Objectif : Doubler le PIB agricole

En ce qui concerne le deuxième fondement, la nouvelle vision prévoit la consolidation des filières agricoles, en vue de doubler le PIB agricole et les exportations, d’améliorer les chaînes de distribution des produits, la qualité et l’innovation et de garantir une agriculture résiliente et durable, a-t-il ajouté. La réalisation des objectifs de l’axe relatif à l’émergence d’une nouvelle génération de la classe moyenne agricole repose sur quatre piliers qui concernent l’amélioration du revenu de l’agriculteur, la généralisation de l’assurance agricole, la mise en place d’un cadre spécial pour l’agriculteur lui permettant de bénéficier des services de protection sociale et la réduction de la différence entre le salaire minimum légal agricole (SMAG) et le salaire minimum légal des autres secteurs (SMIG) à l’horizon 2030, a souligné le ministre. Selon la borne définie par les standards nationaux et internationaux, l’application de ces mesures permettra à 400.000 ménages d’accéder à la classe moyenne agricole et de stabiliser et pérenniser l’appartenance de 690.000 ménages à cette classe, selon M. Akhannouch.
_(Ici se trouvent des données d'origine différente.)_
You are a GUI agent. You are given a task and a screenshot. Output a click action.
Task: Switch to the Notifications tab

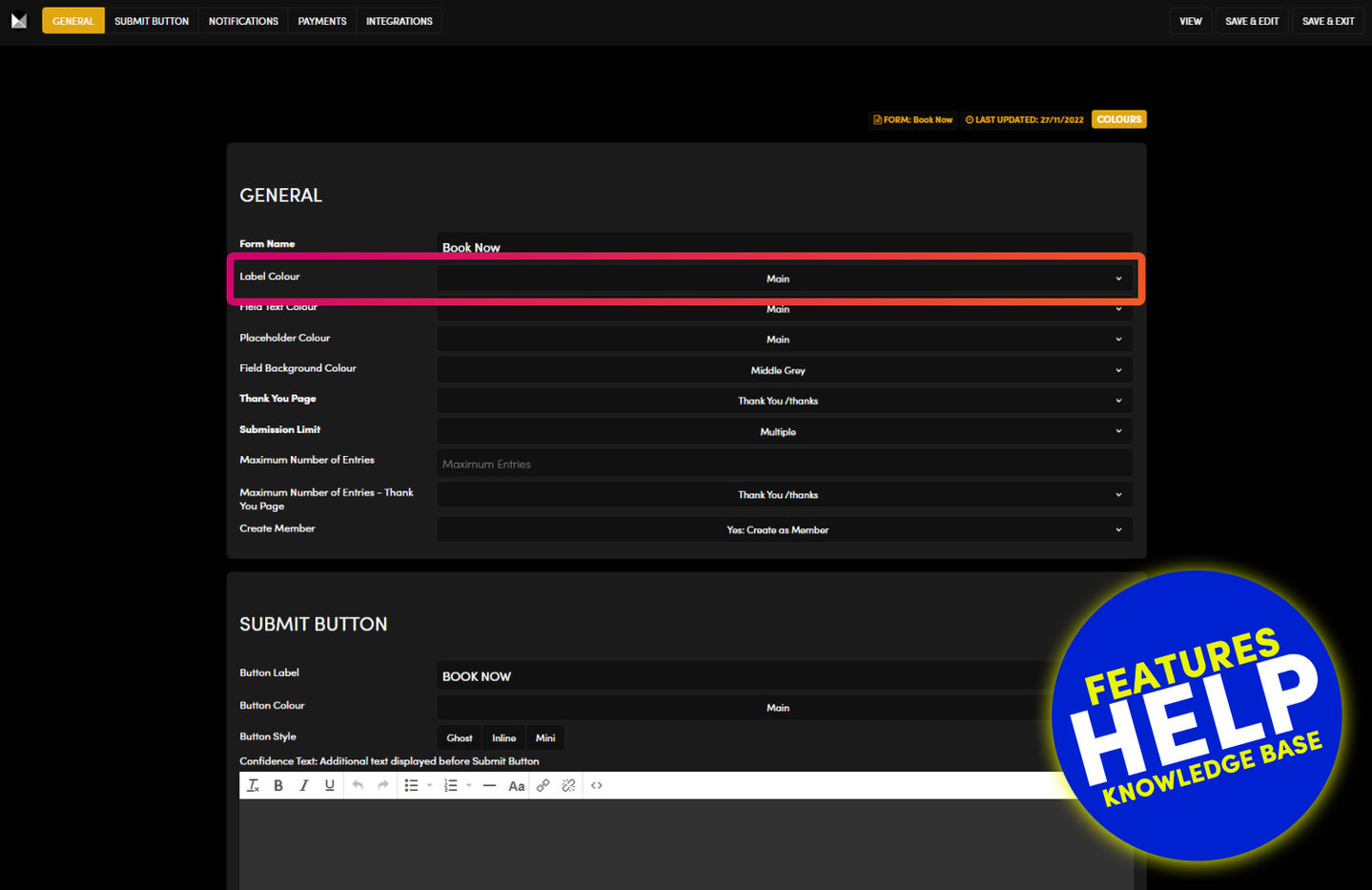tap(243, 21)
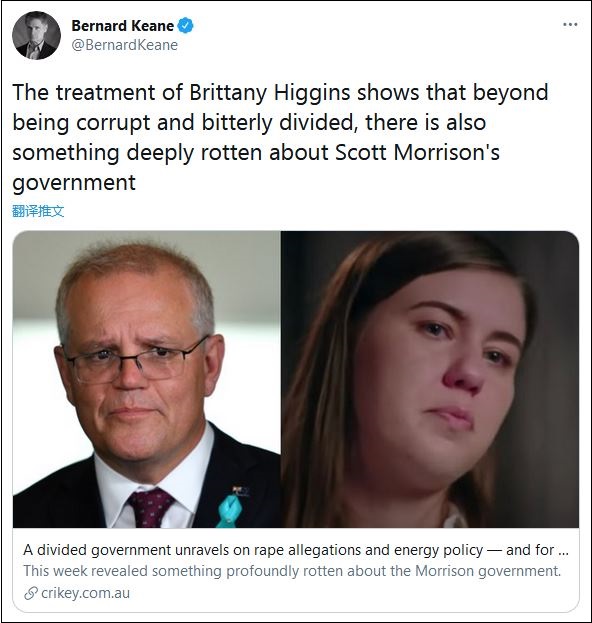Open the "A divided government unravels" headline

pos(296,550)
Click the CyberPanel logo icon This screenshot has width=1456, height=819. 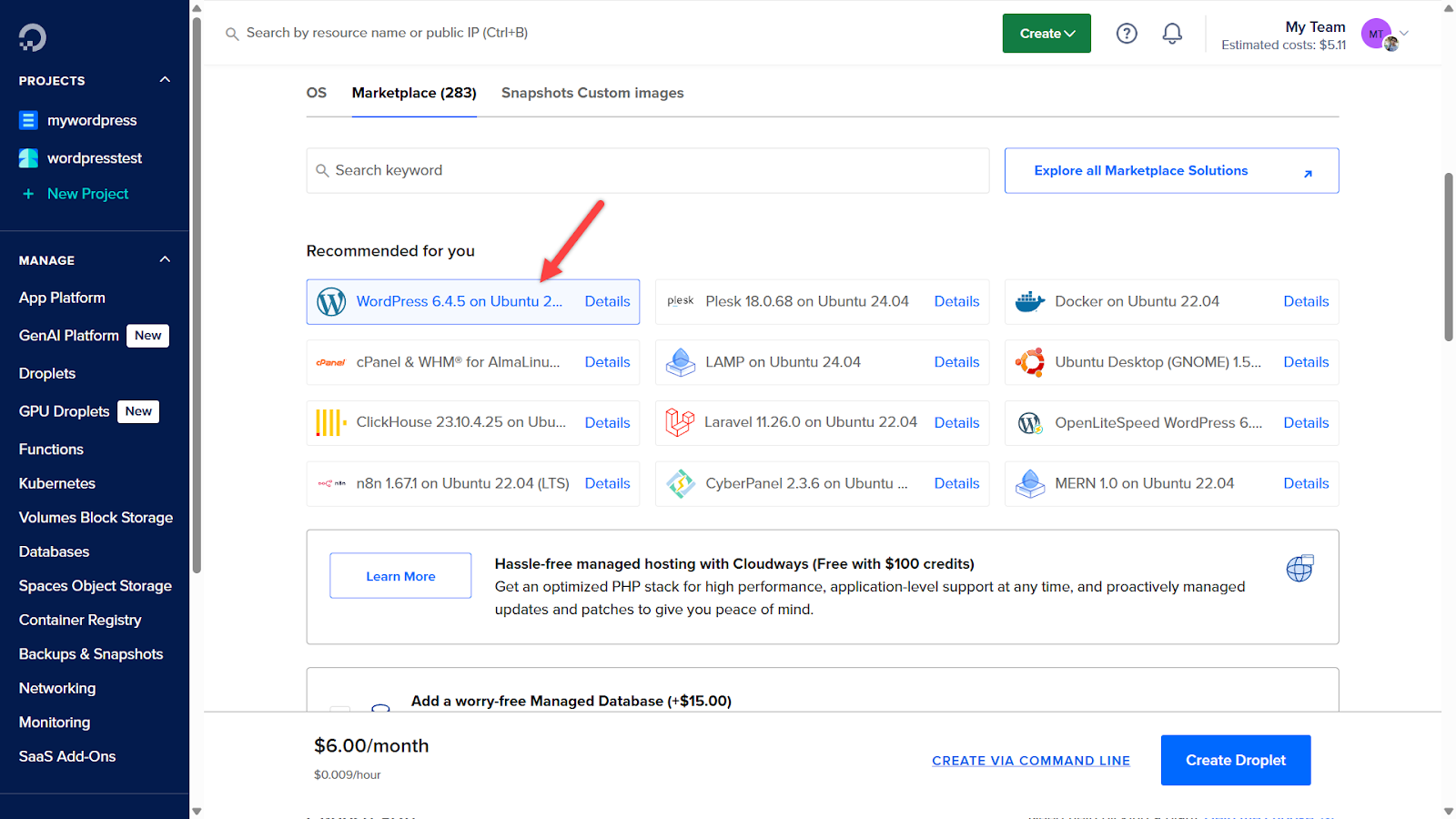(x=680, y=483)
L’essor de l’entreprise agricole

L’arrivée d’une nouvelle génération de jeunes entrepreneurs agricoles va s’appuyer sur quatre leviers mis en place. Le premier concerne 3 offres de valeur sur le million d’hectares de terres collectives qui ciblent les jeunes et ayants droit. Ceux-ci bénéficieront d’un système d’incitation et d’aides à l’installation pouvant couvrir une partie des coûts d’investissement et d’un accès à une couverture sociale, a-t-il indiqué, ajoutant que ces offres concernent aussi les investisseurs présentant des projets avec un important potentiel de création d’emplois, puisqu’ils bénéficieront d’un accès à une assiette foncière et d’incitations adaptées.

Pour accompagner cet élan, des actions transversales d’aménagement hydro-agricole, de formation et de qualification des exploitants seront menées, a noté le ministre, faisant savoir que ces 3 offres profiteront à 200.000 personnes, dont 45.000 jeunes. Le deuxième levier aura trait à l’instauration d’incitations spéciales permettant à environ 180.000 jeunes agriculteurs de lancer leurs activités, a-t-il indiqué, ajoutant qu’étant donné que 360.000 propriétaires de fermes ont plus de 65 ans et pour assurer la succession des générations dans le secteur, des mécanismes innovants seront mis en place pour assurer la pérennité des exploitations.

Le troisième levier, a-t-il relevé, concerne le soutien aux entreprises de services agricoles, tandis que le quatrième et dernier levier concerne une stratégie de formation ambitieuse visant à former 150.000 jeunes à l’horizon 2030. La formation agricole professionnelle sera présente dans 10 des 12 Cités des métiers et des compétences dont les travaux ont été lancés par SM le Roi, a fait savoir M. Akhannouch, ajoutant que des leviers liés au soutien des activités agricoles dans le monde rural seront également inclus en complémentarité avec le programme intégré d’appui et de financement des entreprises, dont le coup d’envoi a été donné par SM le Roi.